Object.assign() allows you to combine or merge multiple objects into an object that you specified

Object.assign(target, ...sources);

Syntax

Say that you wanted to clone an object, it's as simple as the following code

const dog = {
    sound: 'Woof',
    hungry: true,
};

const copyDog = Object.assign({}, dog);

copyDog // -> { sound: 'Woof', hungry: true, }

Taking multiple objects

const circle = {
    radius: 4,
    diameter: this.radius * 2,
};

const rectangle = {
    height: 5,
    width: 4 ,
};

const triangle = {
    equilateral: false,
};

const shapes = Object.assign({}, circle, rectangle, triangle);

shapes // -> { radius: 4, diameter: this.radius * 2, height: 5, width: 4, equilateral: false } 

Precedence

If two objects that are specified after the target have the same property, the last object will overwrite it. It's like CSS, whatever comes last will get the styles.

// Defaults
function settingDefaults(obj) {

    const defaultName = Object.assign({
        first: 'John',
        last: 'Doe'
    }, obj);

    return `${defaultName.first} ${defaultName.last}`;
}

settingDefaults({
    first: 'Steve',
    last: 'Woah'
}); // Steve Woah -> it overwrites John Doe


settingDefaults({
    first: 'Steve',
}); // Steve Doe -> It overwrites John

settingDefaults({
    // empty object literal
}); // Doesn't overwrite anything so the default is John Doe

I've only shown you examples of the target parameter having just an empty object of some specified properties, but what if we have two objects that have properties.

It's similar to what happened in the settingDefaults function.

const player = {
    jump: false,
    move: true,
    backpack: [],
    health: 100,
};

const enemy = {
    jump: true,
    move: true,
    weapon: 'knife'
};

const vigilante = Object.assign(player, enemy);
vigilante /* -> { 
    jump: true,
  move: true,
  backpack: [],
  health: 100,
  weapon: 'knife' 
}
*/

It modified the player object! It literally modified the jump value to true, gave the player a weapon of a knife, and so forth.

Analogy

A great analogy would be someone that has the power to clone himself. This person could create multiple clones of himself, and he could even specify what he wanted the clone to do. He was able to give the clone certain characteristics or even give it nothing. However, there was a problem with his superhuman ability; each time he made a clone, he would lose some of the characteristics that defined him. It was like being "modified" in place.

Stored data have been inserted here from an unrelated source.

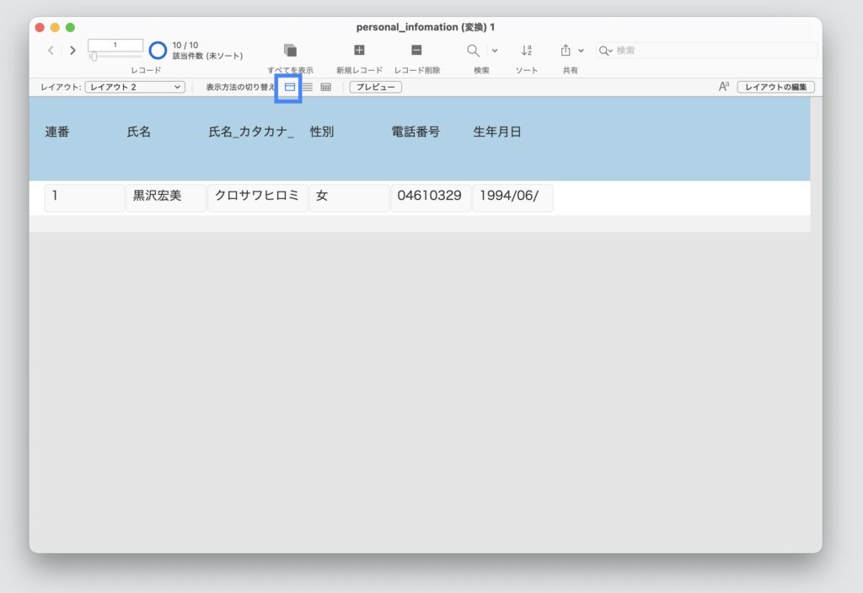Open the Share dropdown chevron

point(583,51)
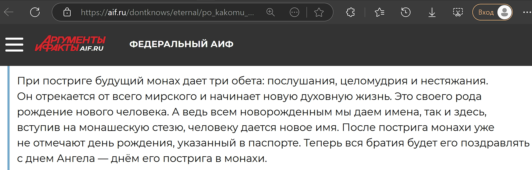Open the address bar three-dots options
This screenshot has width=532, height=170.
click(294, 12)
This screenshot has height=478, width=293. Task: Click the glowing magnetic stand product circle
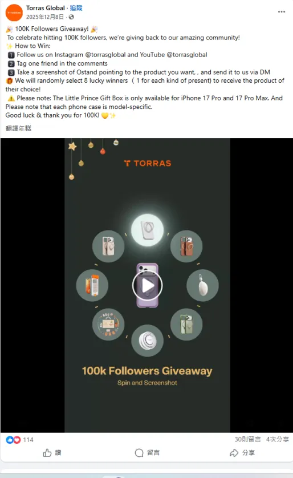coord(148,230)
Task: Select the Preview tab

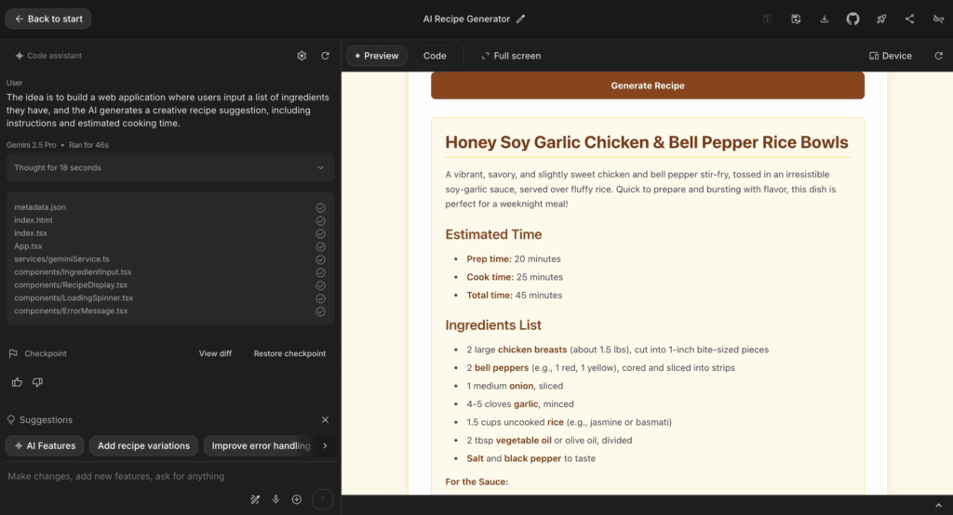Action: (x=377, y=56)
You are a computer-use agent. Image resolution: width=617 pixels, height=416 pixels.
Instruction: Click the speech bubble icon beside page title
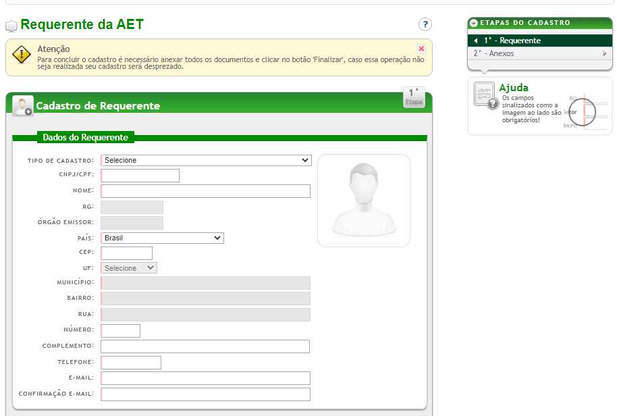pyautogui.click(x=11, y=26)
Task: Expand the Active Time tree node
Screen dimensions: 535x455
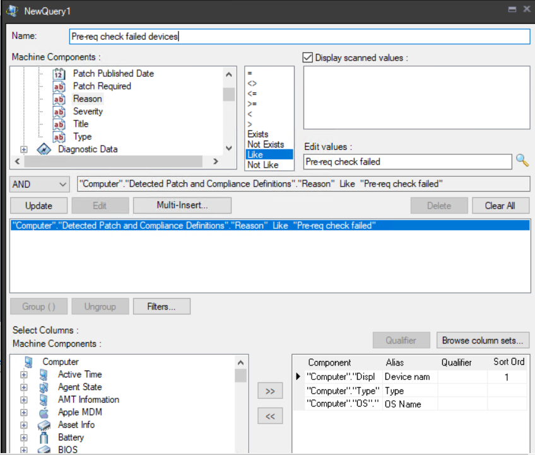Action: (24, 374)
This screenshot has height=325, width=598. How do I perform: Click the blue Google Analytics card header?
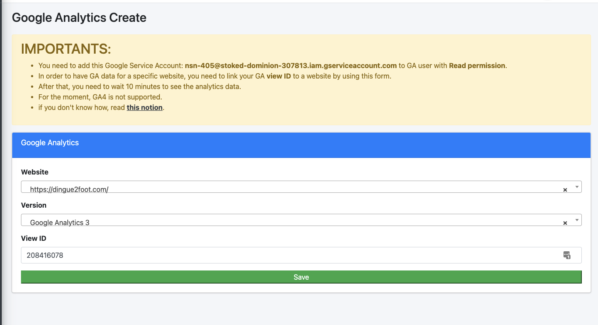[301, 145]
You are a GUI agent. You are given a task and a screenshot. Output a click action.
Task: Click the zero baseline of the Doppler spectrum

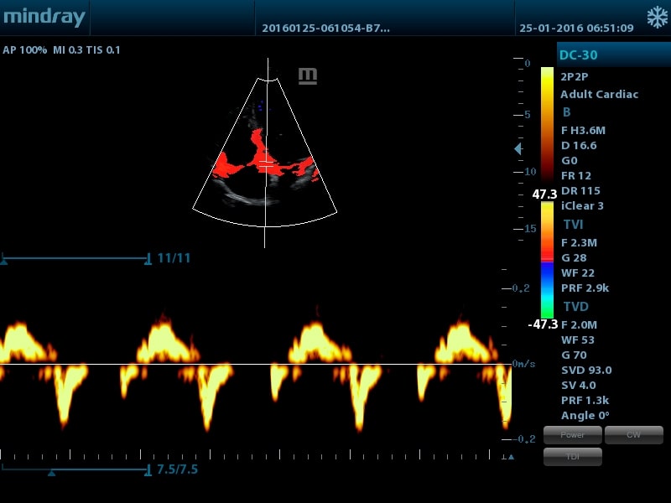click(256, 365)

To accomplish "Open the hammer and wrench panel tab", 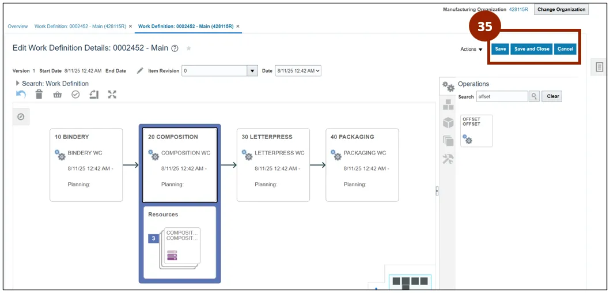I will coord(448,159).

Unexpectedly, the superhuman could never find his true self because he changed so much by giving the same characteristics to his clones with a different value.

Analogy explanation

hopefully, you do not need an explanation for the analogy that was provided but to make sure you actually get what's going on here's an explanation:

The superhuman was an Object.assign(), he alway had some properties of his own

superhuman = {
    happy: true,
    boxing: true,
    name: 'Kyle',
    likesRunning: true,
    fit: true,
    canClone: true
};

clone1 = {
    happy: false,
    fit: false,
    canClone: true
};

Object.assign(superHuman, clone1);

Now, he won't be happy, and he's not eager to workout anymore.

The outcome of the superhuman is that his personality or the properties that made him was changed because of clone creation.

Conclusion

Object.assign can be useful for cloning an object and merging multiple objects together. The target argument for Object.assign() is where you specify what you want this object to have; it can even be an empty object literal, or it can have some defined properties.

Try using Object.create and Object.assign together!